Lors d’une conférence de presse sur site, à St-Gély-du-Fesc – 14 hectares d’une colline boisée de pinède, oliveraie, peupleraie noire et une petite zone humide –, la question sur l’impact écologique du projet Pics Studio a vite été posée. Présente dans cet écrin verdoyant du luxueux lotissement résidentiel des Vautes, ce 8 avril 2022, la présidente de la Région Occitanie Carole Delga était venue témoigner de son soutien résolu au projet. C’est elle qui a ainsi répondu aussitôt à la première question de La Tribune : quid de l’empreinte carbone des bâtiments ? « Ce seront des bâtiments à énergie positive », a-t-elle rassuré, tandis que Sébastien Giraud, directeur d’exploitation, acquiesçait : « On a pris un bureau d’études justement pour être exemplaires sur ce sujet » ; « c’est aussi une exigence de la commune », ajoutait Michèle Lernout, maire de St-Gély-du-Fesc. Quant à la question de l’impact sur la biodiversité posée par artdeville ? « C’est réglé », « il n’y a pas de sujet », balayèrent en canon élus et promoteurs. Un an plus tard, la commission d’enquête concluait, certes, par un avis favorable cet aspect sensible du dossier. Pour autant…
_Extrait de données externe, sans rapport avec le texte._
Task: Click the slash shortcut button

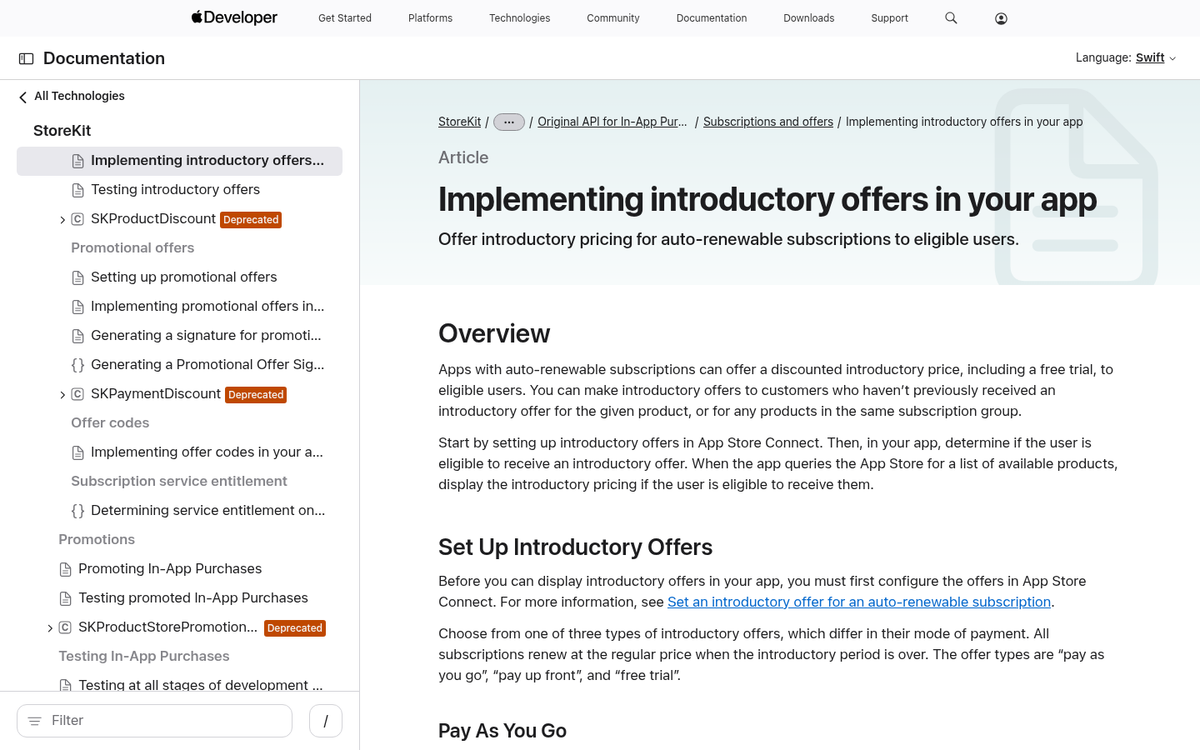Action: 326,721
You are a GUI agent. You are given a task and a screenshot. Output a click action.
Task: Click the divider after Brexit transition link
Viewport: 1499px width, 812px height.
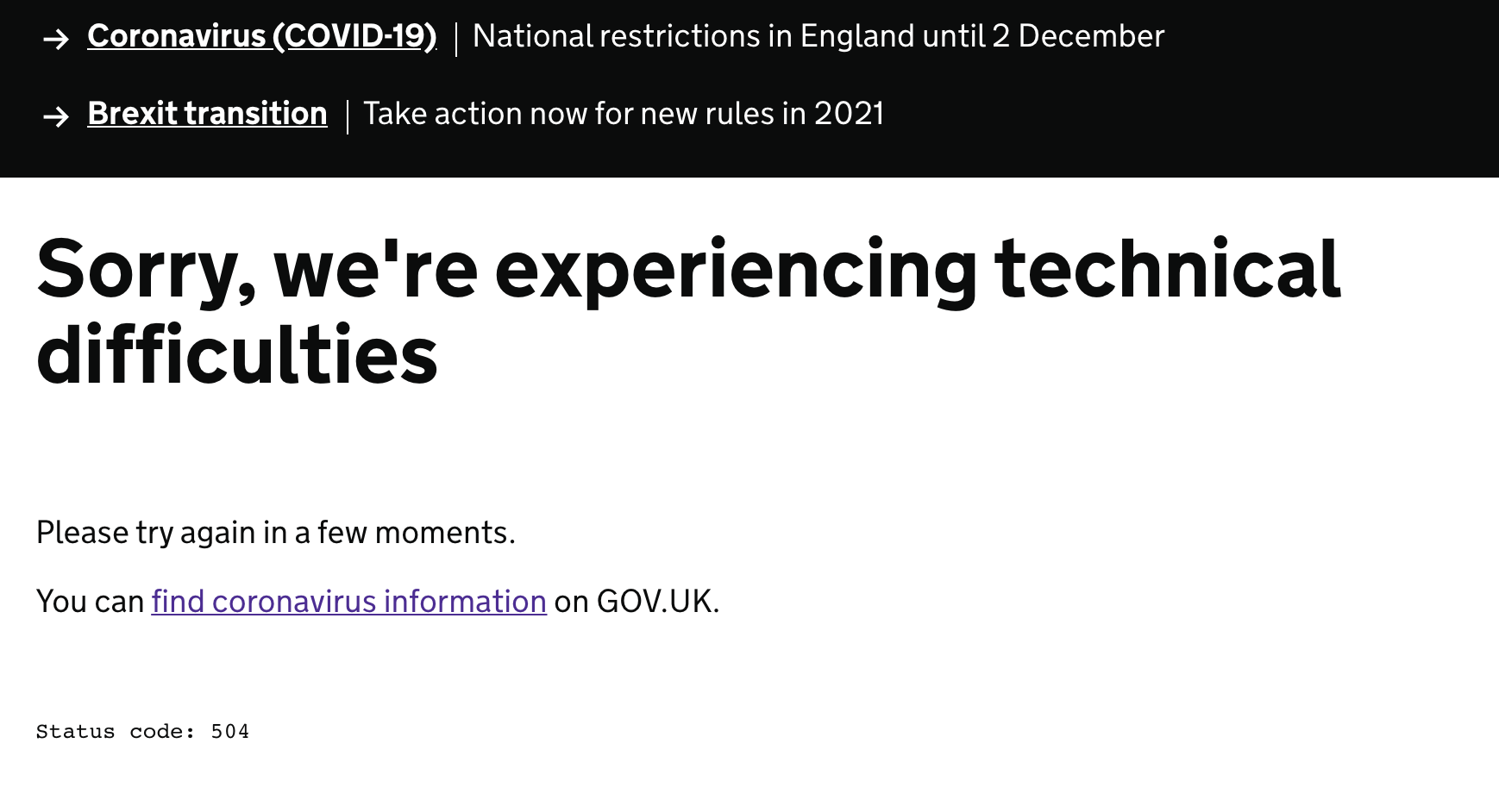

Les études nécessaires à la mise en compatibilité du plan local d’urbanisme, rendues obligatoires par le projet (d’où la commission d’enquête) ont, elles, répondu plus précisément aux questions des journalistes. En y apportant des nuances. Et il y avait bien un « sujet », finalement : « Certains enjeux et impacts semblent sous-estimés concernant la biodiversité, le projet impliquant l’altération voire de la destruction totale de milieux naturels sur près de 10 ha, avec des effets significatifs sur les espèces faunistiques qu’ils abritent et les continuités écologiques au sein du secteur », pointait la mission régionale d’autorité environnementale (MRAe). Cinq espèces de chiroptères et cinq espèces de reptiles protégées sont en effet présentes sur le site. La MRAe recommandait « de compléter l’état initial par la potentielle présence de la pie-grièche à tête rousse et la pie-grièche méridionale » dans l’oliveraie. L’Autorité environnementale s’étonnait par ailleurs que la mise en 2×2 voies de liaison intercantonale d’évitement nord (LIEN) soit également citée « comme atout pour le projet pour en améliorer l’accès. La MRAe rappel[ait] que dans son avis sur le LIEN émis le 28 septembre 2021, elle faisait état des conséquences à échelle locale de cette liaison sur l’extension de la périurbanisation, sans faire état d’actions ou de décisions concertées permettant d’éviter que ce projet devienne un facteur de développement urbain mal maîtrisé et induise une consommation d’espaces ayant des incidences environnementales ».
Si on considère encore « le risque majeur de feu de forêt », « le dossier ne démontre pas que l’implantation envisagée du projet est le fruit de la recherche du moindre impact environnemental dans le choix du site », ajoutait la MRAe.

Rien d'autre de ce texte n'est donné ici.